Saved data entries

= Beginning of Section =

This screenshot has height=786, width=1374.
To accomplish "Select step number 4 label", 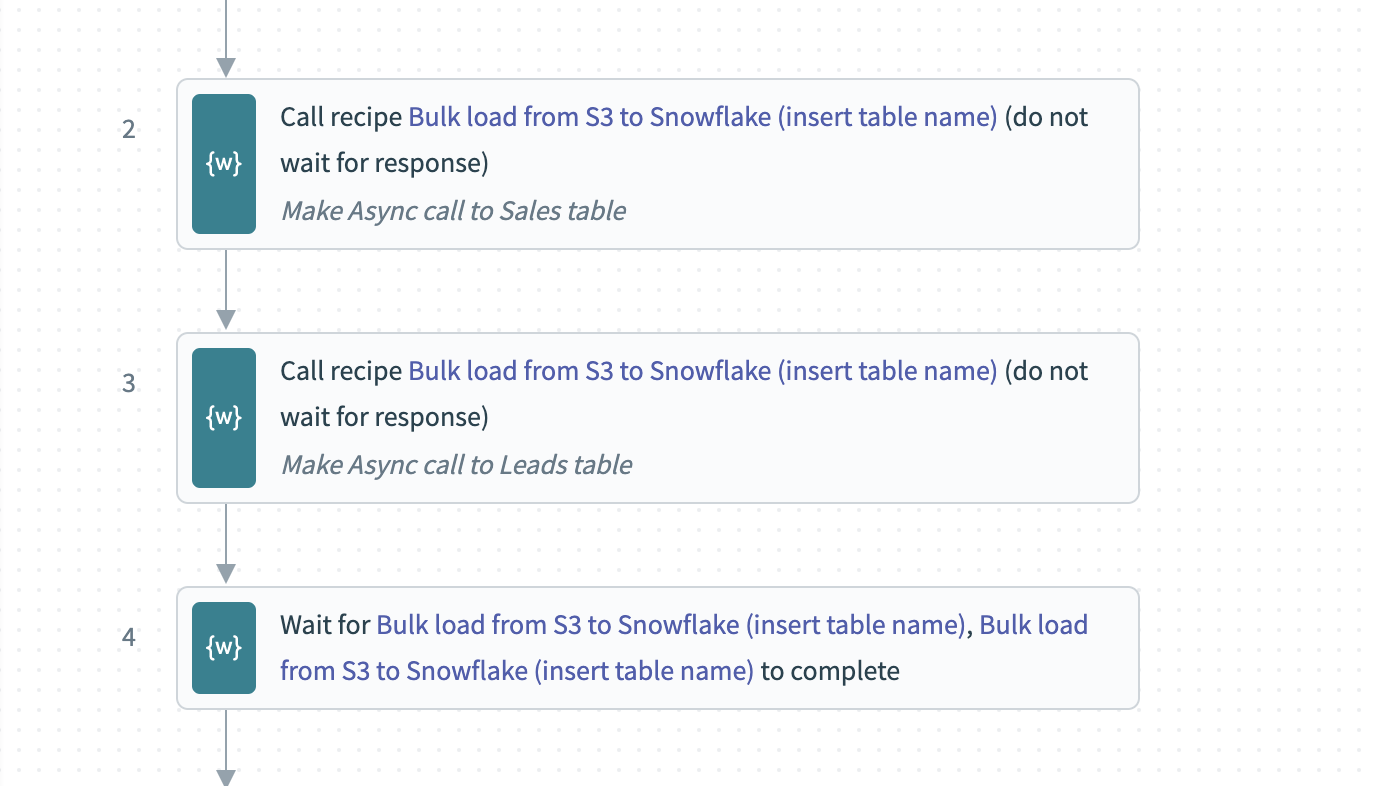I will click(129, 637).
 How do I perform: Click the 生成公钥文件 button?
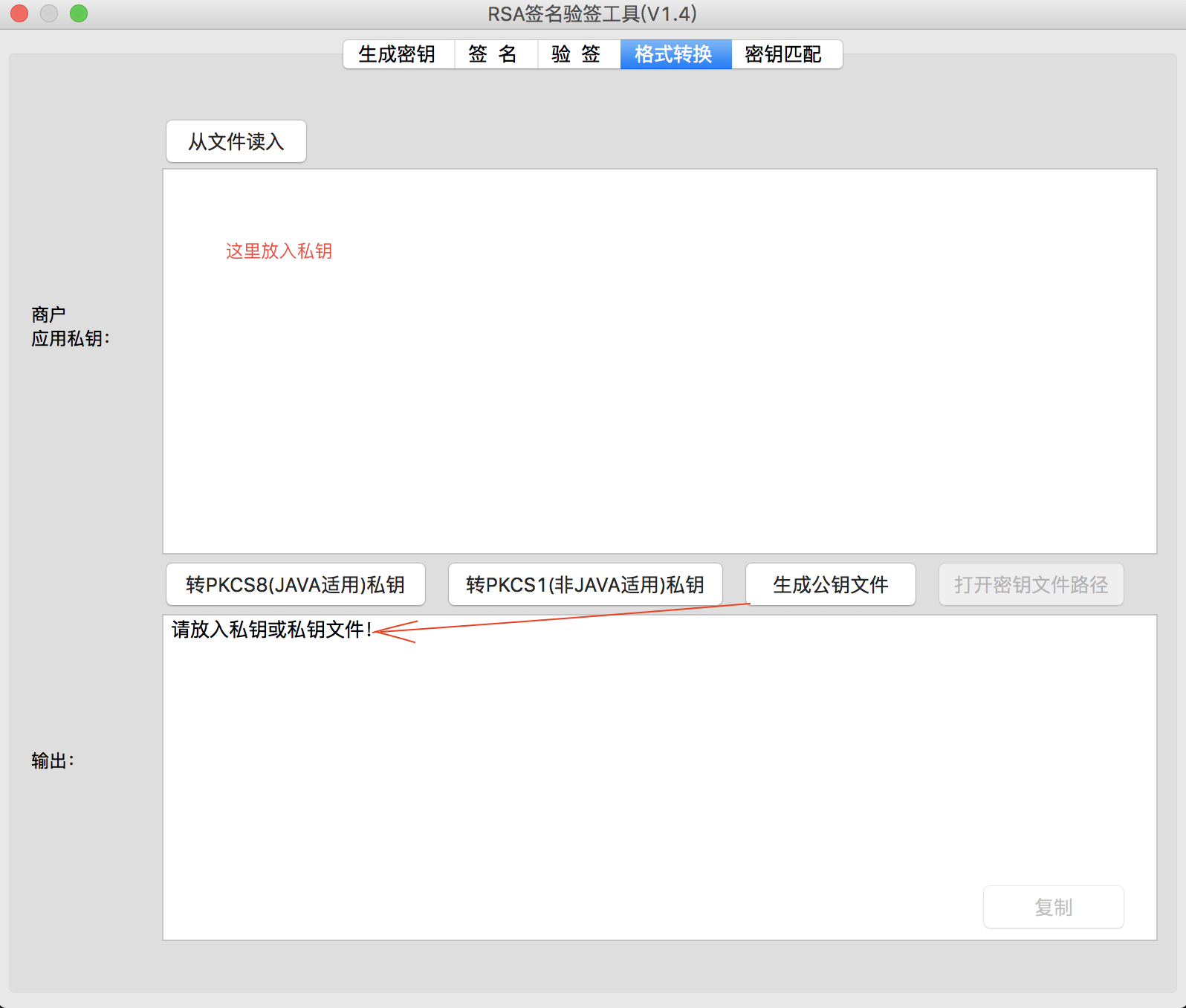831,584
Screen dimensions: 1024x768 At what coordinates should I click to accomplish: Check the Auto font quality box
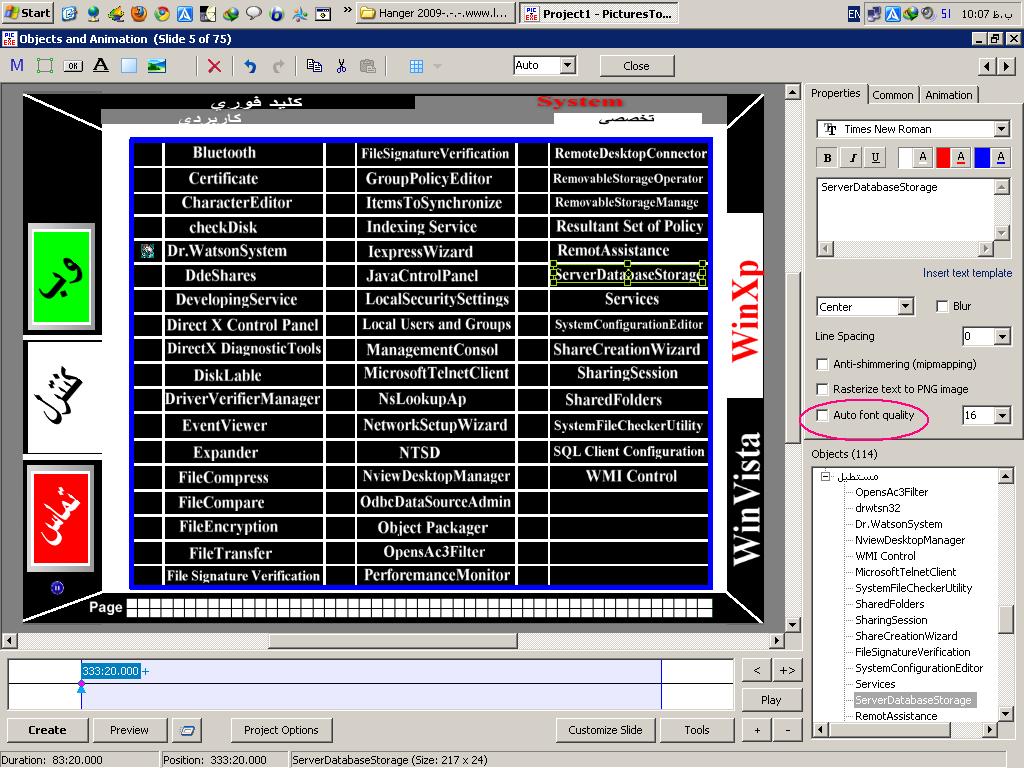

= End of Section =

Prompt
Starting with the line containing "How do I perform: Click the 生成公钥文件 button?" and ending with the last line of the records above, write out each line exactly; no pictures.

Response area
 How do I perform: Click the 生成公钥文件 button?
831,584
Screen dimensions: 1024x768 At what coordinates should I click to accomplish: Check the Auto font quality box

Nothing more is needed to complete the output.